**Stored items:**
┄┄┄┄┄┄┄┄┄┄┄┄┄┄┄┄┄┄┄┄
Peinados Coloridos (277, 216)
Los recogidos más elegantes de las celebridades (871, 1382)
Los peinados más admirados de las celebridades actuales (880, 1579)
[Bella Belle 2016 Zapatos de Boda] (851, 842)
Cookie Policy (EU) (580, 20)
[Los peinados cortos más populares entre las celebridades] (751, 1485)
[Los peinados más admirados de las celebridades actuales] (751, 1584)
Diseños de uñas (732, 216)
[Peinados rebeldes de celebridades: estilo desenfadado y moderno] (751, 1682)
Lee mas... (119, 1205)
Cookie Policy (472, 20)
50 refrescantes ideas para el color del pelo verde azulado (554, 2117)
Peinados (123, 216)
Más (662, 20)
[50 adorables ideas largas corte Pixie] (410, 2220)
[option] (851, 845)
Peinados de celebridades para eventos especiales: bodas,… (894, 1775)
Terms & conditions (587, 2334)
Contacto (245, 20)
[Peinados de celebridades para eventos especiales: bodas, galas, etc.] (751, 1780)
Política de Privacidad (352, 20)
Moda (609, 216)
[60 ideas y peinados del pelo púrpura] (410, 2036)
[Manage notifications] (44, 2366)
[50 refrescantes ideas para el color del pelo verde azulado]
┄┄┄┄┄┄┄┄┄┄┄┄┄┄┄┄┄┄┄┄
**Instructions for the task:** Exactly as written, please reproduce the lines from the first line of the data to the line containing "[60 ideas y", inclusive, and nothing else.

**Finished task:**
Peinados Coloridos (277, 216)
Los recogidos más elegantes de las celebridades (871, 1382)
Los peinados más admirados de las celebridades actuales (880, 1579)
[Bella Belle 2016 Zapatos de Boda] (851, 842)
Cookie Policy (EU) (580, 20)
[Los peinados cortos más populares entre las celebridades] (751, 1485)
[Los peinados más admirados de las celebridades actuales] (751, 1584)
Diseños de uñas (732, 216)
[Peinados rebeldes de celebridades: estilo desenfadado y moderno] (751, 1682)
Lee mas... (119, 1205)
Cookie Policy (472, 20)
50 refrescantes ideas para el color del pelo verde azulado (554, 2117)
Peinados (123, 216)
Más (662, 20)
[50 adorables ideas largas corte Pixie] (410, 2220)
[option] (851, 845)
Peinados de celebridades para eventos especiales: bodas,… (894, 1775)
Terms & conditions (587, 2334)
Contacto (245, 20)
[Peinados de celebridades para eventos especiales: bodas, galas, etc.] (751, 1780)
Política de Privacidad (352, 20)
Moda (609, 216)
[60 ideas y peinados del pelo púrpura] (410, 2036)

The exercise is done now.